Sunday, December 30, 2012

No One's Perfect by Martin Wiles

I tried it for a week and that’s all I could endure. 

All my teenage male peers were sloppy. I wasn’t, but I wanted to fit in, so I decided to try their lifestyle. It wasn’t easy. Piling dirty clothes on the floor, leaving food scraps on my bed, and allowing loose papers to liter my desk wasn’t me. A place for everything and everything in its place was my motto. 

I made it through the week but was a nervous wreck from attempting messiness. You might think that strange for a teenager, but Mom and Dad were neat freaks, and I inherited the gene. I still have it, and unless I incur a form of brain damage altering my normal state, I’ll keep it until I die. It fits my personality. 

Some might call me a perfectionist, but even perfectionists know we aren’t and can’t be perfect. Dust will accumulate, dishes will get dirty, clothes will soil, carpet will need vacuuming, floors will require mopping and mistakes will be made. Every person and thing carries seeds of imperfection.

Solomon said it well: There is not a righteous man on earth who does what is right and never sins. (Ecclesiastes 7:20) And Paul later wrote: For all have sinned and fall short of the glory of God. (Romans 3:23)

Though physical and spiritual perfection is unattainable, it’s a worthy goal to be better than we are. Coach Boone in the movie Remember The Titans said: "We will be perfect in every aspect of the game." He knew his football players couldn’t be perfect, but he wanted their best efforts. 

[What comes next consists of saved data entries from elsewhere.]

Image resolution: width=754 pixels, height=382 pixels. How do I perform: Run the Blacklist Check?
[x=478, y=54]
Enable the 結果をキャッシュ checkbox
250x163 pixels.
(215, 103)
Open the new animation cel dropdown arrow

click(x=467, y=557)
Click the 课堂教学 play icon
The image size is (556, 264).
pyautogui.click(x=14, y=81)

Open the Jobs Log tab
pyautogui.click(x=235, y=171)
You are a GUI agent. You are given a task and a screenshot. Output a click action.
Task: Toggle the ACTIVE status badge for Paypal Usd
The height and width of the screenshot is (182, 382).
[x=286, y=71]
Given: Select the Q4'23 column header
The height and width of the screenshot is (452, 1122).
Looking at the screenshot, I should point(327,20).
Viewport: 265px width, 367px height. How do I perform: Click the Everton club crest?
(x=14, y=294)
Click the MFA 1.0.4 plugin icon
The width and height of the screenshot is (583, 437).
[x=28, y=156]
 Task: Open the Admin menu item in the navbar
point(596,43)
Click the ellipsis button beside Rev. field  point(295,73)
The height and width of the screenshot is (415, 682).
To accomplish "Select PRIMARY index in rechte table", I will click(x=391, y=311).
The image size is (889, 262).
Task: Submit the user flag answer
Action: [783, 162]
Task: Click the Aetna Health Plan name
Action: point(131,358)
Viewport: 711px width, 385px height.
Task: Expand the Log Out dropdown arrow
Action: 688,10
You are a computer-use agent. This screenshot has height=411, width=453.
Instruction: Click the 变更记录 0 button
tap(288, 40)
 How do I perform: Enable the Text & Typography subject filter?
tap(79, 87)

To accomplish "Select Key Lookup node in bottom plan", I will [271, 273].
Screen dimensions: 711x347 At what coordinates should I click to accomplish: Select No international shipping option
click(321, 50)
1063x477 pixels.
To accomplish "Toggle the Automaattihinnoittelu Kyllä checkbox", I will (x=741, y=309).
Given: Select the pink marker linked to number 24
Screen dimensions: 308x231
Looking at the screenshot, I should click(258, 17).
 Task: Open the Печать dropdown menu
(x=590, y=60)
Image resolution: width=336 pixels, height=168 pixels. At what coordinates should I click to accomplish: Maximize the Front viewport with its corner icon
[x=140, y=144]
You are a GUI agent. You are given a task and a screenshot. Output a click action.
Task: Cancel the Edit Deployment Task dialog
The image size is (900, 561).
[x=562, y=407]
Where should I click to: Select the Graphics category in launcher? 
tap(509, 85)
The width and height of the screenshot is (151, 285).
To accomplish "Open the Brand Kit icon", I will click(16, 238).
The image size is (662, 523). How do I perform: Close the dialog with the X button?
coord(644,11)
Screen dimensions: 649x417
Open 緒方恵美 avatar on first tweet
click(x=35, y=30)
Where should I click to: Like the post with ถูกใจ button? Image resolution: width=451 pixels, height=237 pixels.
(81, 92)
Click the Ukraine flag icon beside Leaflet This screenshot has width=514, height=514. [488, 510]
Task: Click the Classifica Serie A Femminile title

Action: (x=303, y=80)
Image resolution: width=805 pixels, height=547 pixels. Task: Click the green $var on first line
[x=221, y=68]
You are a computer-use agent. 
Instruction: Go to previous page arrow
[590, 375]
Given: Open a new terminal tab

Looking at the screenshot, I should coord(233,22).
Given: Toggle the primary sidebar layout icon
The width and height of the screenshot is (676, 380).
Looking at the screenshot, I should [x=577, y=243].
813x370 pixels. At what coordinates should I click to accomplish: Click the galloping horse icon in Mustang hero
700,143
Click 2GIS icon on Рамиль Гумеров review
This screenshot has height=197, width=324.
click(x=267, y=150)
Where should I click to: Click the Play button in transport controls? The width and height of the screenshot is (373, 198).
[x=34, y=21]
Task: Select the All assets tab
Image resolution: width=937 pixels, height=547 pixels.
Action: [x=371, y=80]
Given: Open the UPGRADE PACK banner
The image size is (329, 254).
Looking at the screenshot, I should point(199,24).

I will never reach sinless perfection this side of heaven. 
Imperfections will always taint my actions, attitudes and words. But shortcomings are not sufficient reason to give up or give God less than my best. God gives strength to overcome any temptation, and his indwelling Spirit empowers us to make wise and proper choices. Believers aren’t what they were but neither are we what we will be. But we can give it our best effort--a good thought when making New Year's resolutions.